Le prime battute post-elettorali di Grillo sono state inequivocabili: “Acqua pubblica, scuola pubblica, sanità pubblica, reddito minimo di cittadinanza (…)”. Altre battute sono state lanciate in questi giorni contro la Torino-Lione e la meno nota “gronda” autostradale genovese (di fatto il raddoppio del nodo autostradale intorno alla città). Sono da tempo note le posizioni del moVimento a favore delle energie rinnovabili e più in generale della riconversione ecologica delle produzioni e dei consumi. Insomma: un programma contro il liberismo, per il welfare e per l’ambiente.
Ma cerchiamo di andare un po’ più nel dettaglio: vediamo cosa dice il programma elettorale delle 5 stelle, punto per punto.
Punto 1 – ‘Stato e cittadini’. In mezzo a tanti spunti istituzionali dal sapore anti-politico, troviamo un paio di proposte che puntano alla razionalizzazione dell’amministrazione pubblica e della sua spesa: l’abolizione delle province e l’accorpamento dei comuni con meno di 5mila abitanti.
Punto 2 – ‘Energia’. Qui l’attenzione è concentrata su questioni molto specifiche: un pacchetto per l’efficienza energetica lungo tutto la filiera - dalle centrali ai consumi finali – con un’attenzione agli edifici, vecchi e nuovi, privati e pubblici; proposte per la diffusione della produzione distribuita di elettricità, della micro co-generazione e per l’uso controllato delle biomasse e dei biocombustibili; l’abolizione degli incentivi CIP 6 per la combustione dei rifiuti.

★ ★ ★ ★

▸ **CONSEGNA ESERCIZIO**
Prosegui il testo sul programma elettorale delle 5 stelle dal punto in cui si interrompe. I record qui non hanno alcun ruolo.

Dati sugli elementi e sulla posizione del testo
★ ★ ★ ★

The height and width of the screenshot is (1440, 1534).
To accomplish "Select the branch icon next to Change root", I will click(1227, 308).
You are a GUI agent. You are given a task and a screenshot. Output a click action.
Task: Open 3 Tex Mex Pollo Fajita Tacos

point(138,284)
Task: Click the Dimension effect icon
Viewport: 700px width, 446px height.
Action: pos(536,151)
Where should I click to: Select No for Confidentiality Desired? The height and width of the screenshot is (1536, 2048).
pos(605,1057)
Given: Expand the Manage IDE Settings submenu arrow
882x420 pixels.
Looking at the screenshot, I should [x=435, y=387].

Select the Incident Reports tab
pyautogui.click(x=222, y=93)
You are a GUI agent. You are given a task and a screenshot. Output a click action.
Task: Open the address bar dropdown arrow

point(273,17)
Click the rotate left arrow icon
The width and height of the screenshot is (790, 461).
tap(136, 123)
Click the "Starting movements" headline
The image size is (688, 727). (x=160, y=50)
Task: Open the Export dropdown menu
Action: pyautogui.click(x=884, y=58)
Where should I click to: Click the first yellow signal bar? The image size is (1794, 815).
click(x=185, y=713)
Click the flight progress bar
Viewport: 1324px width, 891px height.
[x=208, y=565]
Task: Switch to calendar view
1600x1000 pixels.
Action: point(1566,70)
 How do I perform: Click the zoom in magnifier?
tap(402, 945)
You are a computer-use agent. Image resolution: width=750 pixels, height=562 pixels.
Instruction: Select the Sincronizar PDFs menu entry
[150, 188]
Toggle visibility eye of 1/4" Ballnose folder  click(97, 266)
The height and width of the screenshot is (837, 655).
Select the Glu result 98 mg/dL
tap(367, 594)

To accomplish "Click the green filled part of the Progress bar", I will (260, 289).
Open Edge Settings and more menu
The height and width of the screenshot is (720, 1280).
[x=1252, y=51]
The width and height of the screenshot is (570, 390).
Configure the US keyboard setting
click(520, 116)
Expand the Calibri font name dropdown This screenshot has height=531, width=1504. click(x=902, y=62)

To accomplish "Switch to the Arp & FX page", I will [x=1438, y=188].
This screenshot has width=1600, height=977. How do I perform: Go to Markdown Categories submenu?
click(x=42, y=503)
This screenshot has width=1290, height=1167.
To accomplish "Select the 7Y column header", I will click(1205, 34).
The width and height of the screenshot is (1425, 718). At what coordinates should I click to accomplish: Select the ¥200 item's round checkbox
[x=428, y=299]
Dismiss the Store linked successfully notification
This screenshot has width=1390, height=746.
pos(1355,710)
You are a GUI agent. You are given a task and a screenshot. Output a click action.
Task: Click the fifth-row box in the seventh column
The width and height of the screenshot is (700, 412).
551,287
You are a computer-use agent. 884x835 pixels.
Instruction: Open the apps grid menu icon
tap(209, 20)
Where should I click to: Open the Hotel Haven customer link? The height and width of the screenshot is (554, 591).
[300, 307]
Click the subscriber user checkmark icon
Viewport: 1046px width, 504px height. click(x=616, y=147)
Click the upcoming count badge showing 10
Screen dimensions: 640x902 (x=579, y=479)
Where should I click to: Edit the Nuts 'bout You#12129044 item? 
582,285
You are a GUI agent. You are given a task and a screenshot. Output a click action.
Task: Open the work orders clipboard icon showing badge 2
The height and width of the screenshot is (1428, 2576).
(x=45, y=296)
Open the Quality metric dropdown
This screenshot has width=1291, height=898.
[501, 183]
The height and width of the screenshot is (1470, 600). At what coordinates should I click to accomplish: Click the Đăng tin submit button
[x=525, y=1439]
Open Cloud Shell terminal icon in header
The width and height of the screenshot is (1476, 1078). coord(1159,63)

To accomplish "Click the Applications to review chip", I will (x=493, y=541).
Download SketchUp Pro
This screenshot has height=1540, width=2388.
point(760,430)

★ ★ ★ ★

▸ **SOLUZIONE**
Punto 3 – ‘Informazione’. Su questo tema l’orientamento è decisamente a favore di una maggiore apertura e concorrenzialità del mercato (coerente del resto con la proposta di una “vera” class action): tetto del 10% alla quota di azioni detenuta da ciascun proprietario di quotidiani e reti televisive (con divieto di partecipazione per banche ed enti pubblici) e tetto del 5% alla quota di mercato dei concessionari pubblicitari; gare ogni 5 anni per l’assegnazione delle frequenze televisive; abolizione della legge Gasparri e privatizzazione di due reti pubbliche (la terza resta pubblica, senza pubblicità e fuori dal controllo dei partiti); statalizzazione della dorsale Telecom, completamento della rete nazionale ADSL e diffusione dei ripetitori Wimax; abolizione dei canoni per la rete fissa e allineamento all’Europa delle tariffe telefoniche e internet.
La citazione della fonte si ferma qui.